La risorsa idrica è quindi fondamentalmente dipendente dalle condizioni ed ineguaglianze climatiche che caratterizzano le diverse parti della terra. Le zone polari, ad esempio, sono caratterizzate da bassissime temperature e scarsissime precipitazioni, mentre le zone sotto l’equatore sono caratterizzate da forti piogge e fiumi giganteschi, come il Congo o il Rio delle Amazzoni. Altri luoghi, come in quelli tropicali, i deserti (Sahara, Kalahari) sperimentano altissime temperature e modeste precipitazioni, con un grande fenomeno di evaporazione, che impedisce alla vegetazione di crescere.

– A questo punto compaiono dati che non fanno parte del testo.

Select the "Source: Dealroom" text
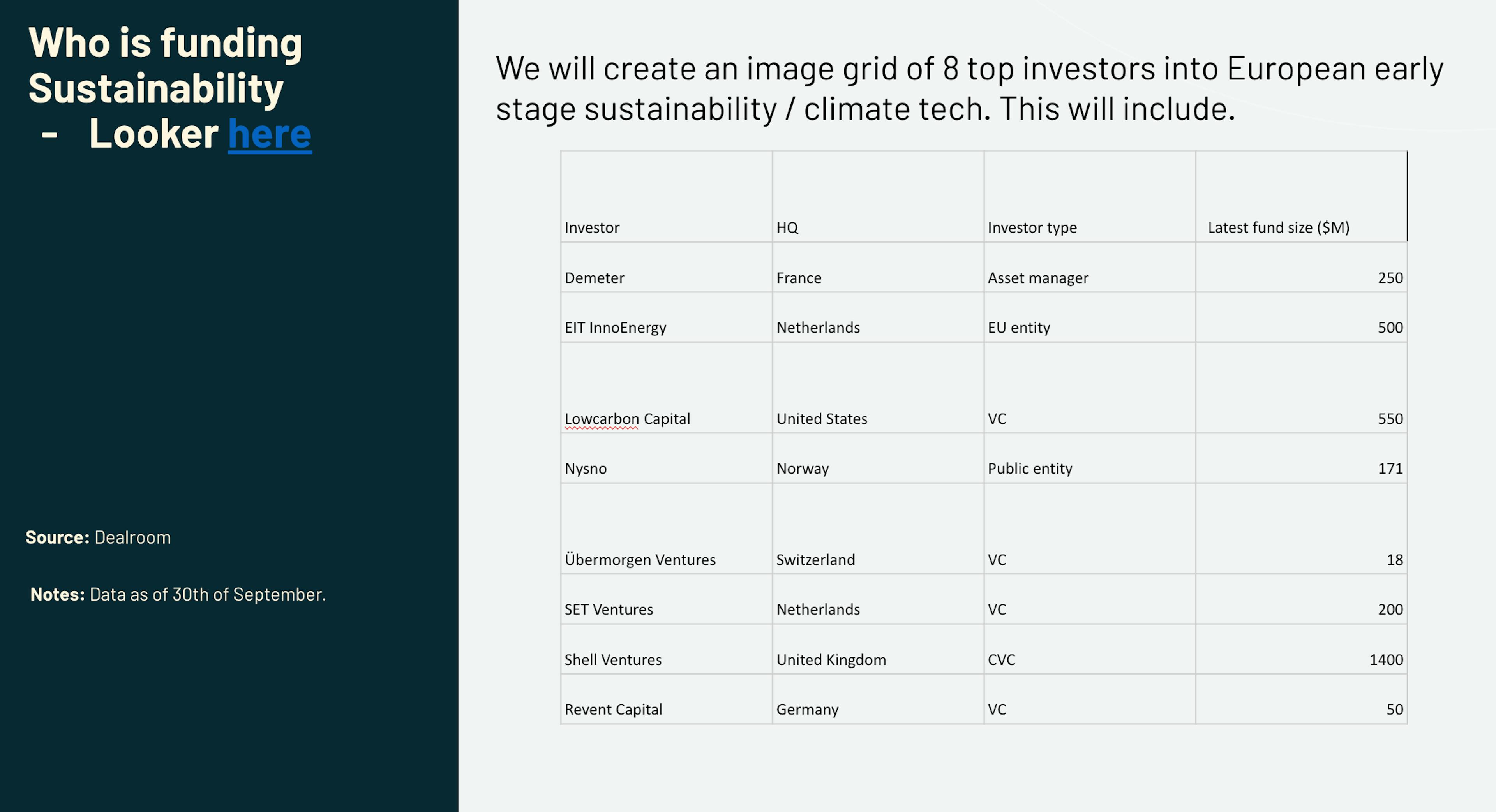The image size is (1496, 812). tap(98, 537)
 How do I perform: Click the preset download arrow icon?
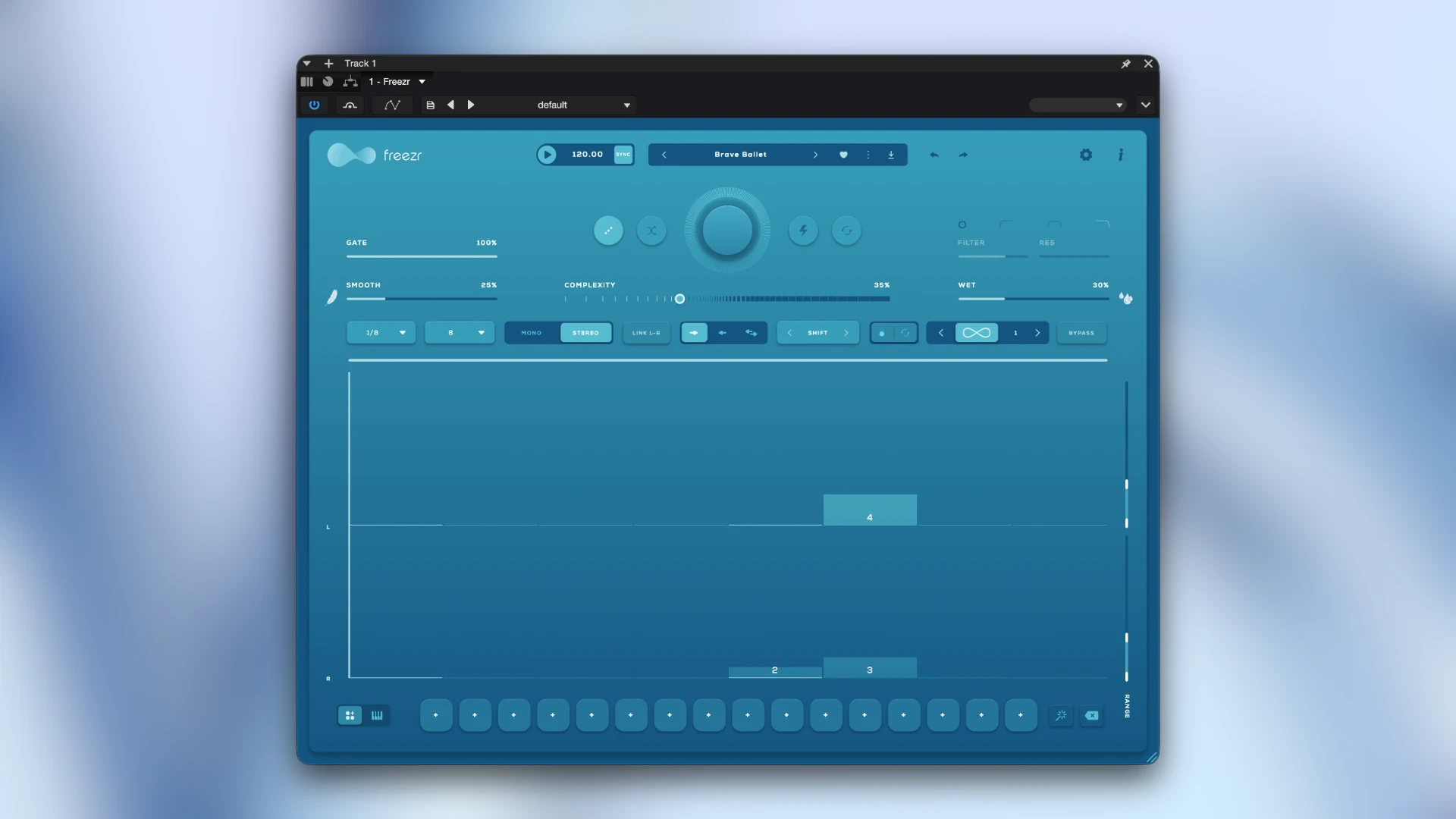[x=891, y=155]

La risorsa idrica dipende altresì dai venti, in quanto le precipitazioni sono molto legate ad essi. Il vento soffia sempre da zone di alta pressione a zone di bassa pressione. La circolazione atmosferica è caratterizzata da anticicloni (cellule di alta pressione) che si formano ai tropici e spingono masse d’aria verso destra nell’emisfero Nord e verso sinistra nell’emisfero Sud. Tali movimenti si trasformano in Alisei che si caricano di umidità sugli oceani portando piogge sui litorali alle latitudini temperate e nella zona orientale dei tropici. Sull’equatore gli alisei si incontrano e lo sviluppo impetuoso di aria si traduce in un fenomeno di condensazione, dando vita alle piogge equatoriali.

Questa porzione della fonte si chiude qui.